Extracted information START

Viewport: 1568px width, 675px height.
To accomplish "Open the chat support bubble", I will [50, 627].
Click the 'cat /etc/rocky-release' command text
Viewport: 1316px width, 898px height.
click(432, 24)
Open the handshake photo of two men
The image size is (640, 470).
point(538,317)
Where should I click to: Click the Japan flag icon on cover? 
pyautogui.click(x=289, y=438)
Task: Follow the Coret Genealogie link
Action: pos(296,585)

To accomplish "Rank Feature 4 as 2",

Extracted information END

## Exercise directions
Could you print the lines above, exactly as written, from the line containing "Where should I" through the final one?

## The answer
Where should I click to: Click the Japan flag icon on cover? 
pyautogui.click(x=289, y=438)
Task: Follow the Coret Genealogie link
Action: pos(296,585)

To accomplish "Rank Feature 4 as 2",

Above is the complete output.